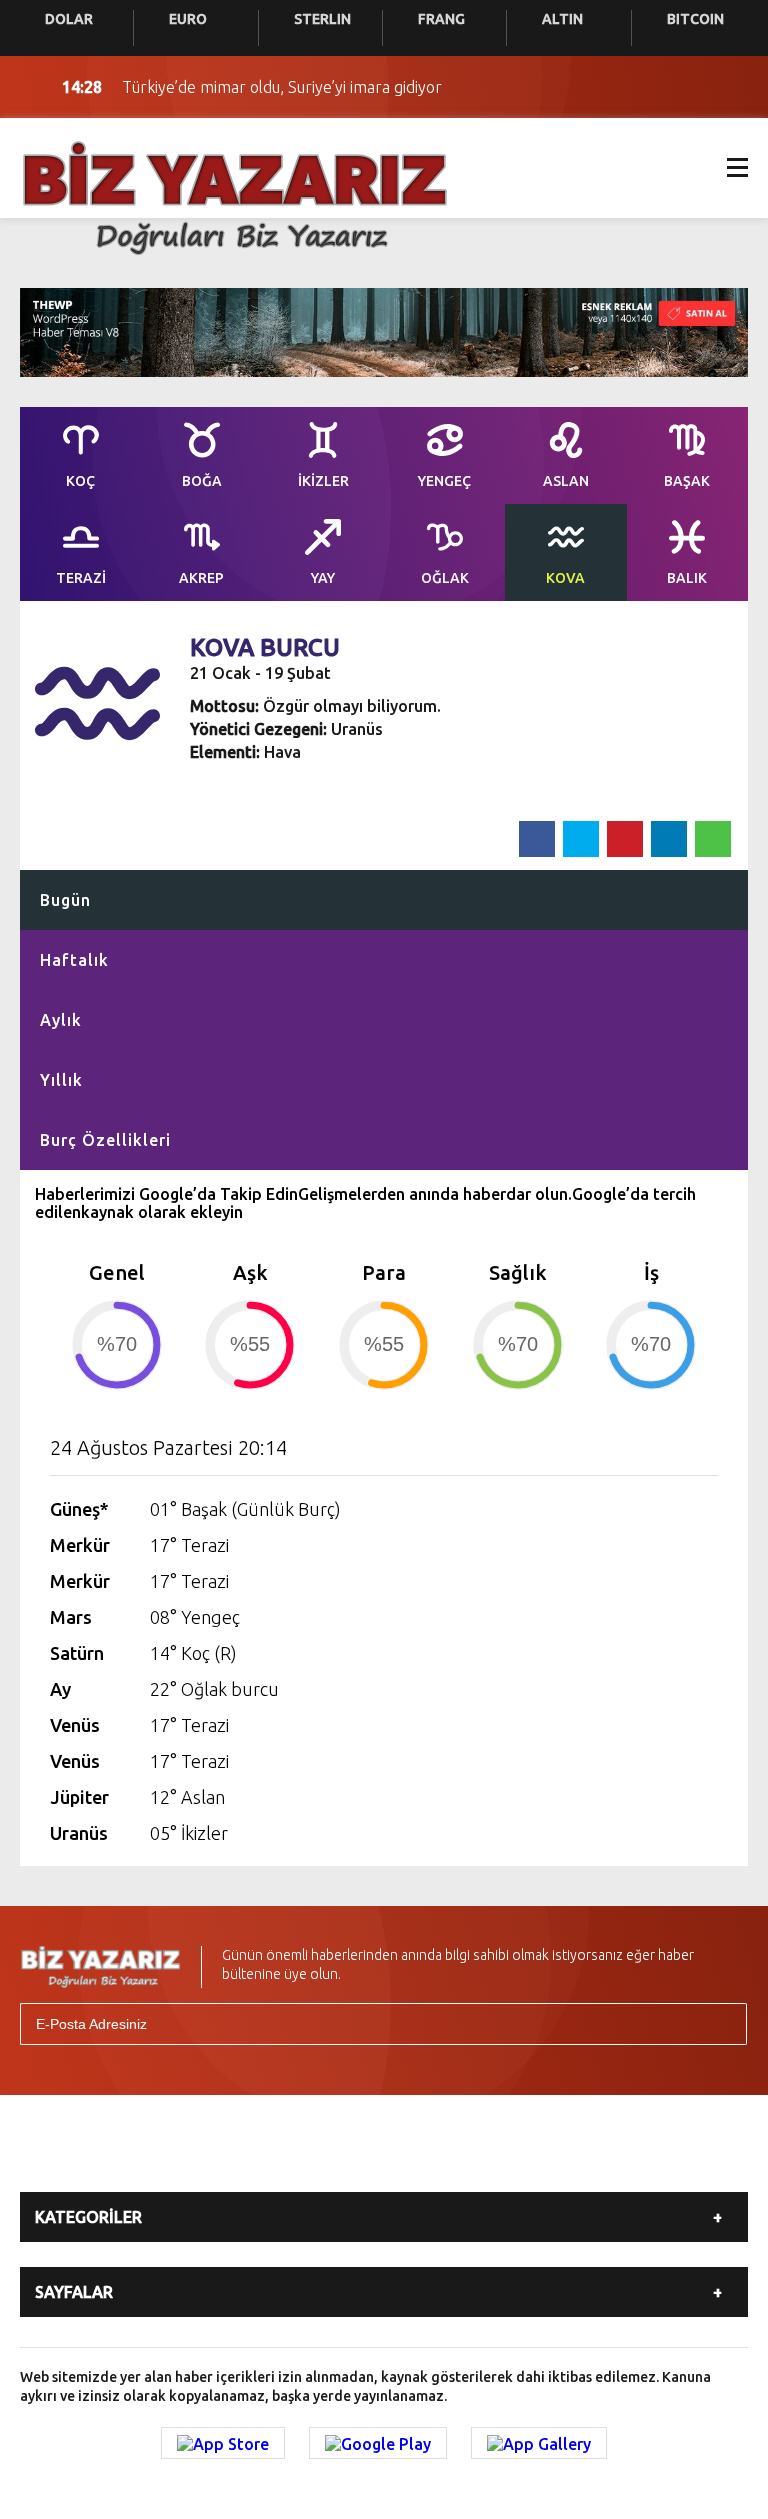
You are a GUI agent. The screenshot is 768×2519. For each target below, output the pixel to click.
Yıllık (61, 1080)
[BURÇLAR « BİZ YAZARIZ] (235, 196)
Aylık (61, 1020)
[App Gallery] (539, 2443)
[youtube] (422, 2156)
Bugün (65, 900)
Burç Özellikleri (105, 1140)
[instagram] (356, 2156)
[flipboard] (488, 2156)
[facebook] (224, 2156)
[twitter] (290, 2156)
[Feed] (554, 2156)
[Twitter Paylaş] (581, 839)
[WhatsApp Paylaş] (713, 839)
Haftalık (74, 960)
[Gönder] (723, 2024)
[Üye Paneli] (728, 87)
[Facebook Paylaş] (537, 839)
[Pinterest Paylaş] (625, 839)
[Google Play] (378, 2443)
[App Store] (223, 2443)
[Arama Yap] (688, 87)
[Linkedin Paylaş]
○ ○ ○ ○
■ **What is needed**
Each of the lines from the one that contains "[Twitter Paylaş] (581, 839)" through the last line of the data needs to be repeated exactly, with no others.

■ **Solution below**
[Twitter Paylaş] (581, 839)
[WhatsApp Paylaş] (713, 839)
Haftalık (74, 960)
[Gönder] (723, 2024)
[Üye Paneli] (728, 87)
[Facebook Paylaş] (537, 839)
[Pinterest Paylaş] (625, 839)
[Google Play] (378, 2443)
[App Store] (223, 2443)
[Arama Yap] (688, 87)
[Linkedin Paylaş]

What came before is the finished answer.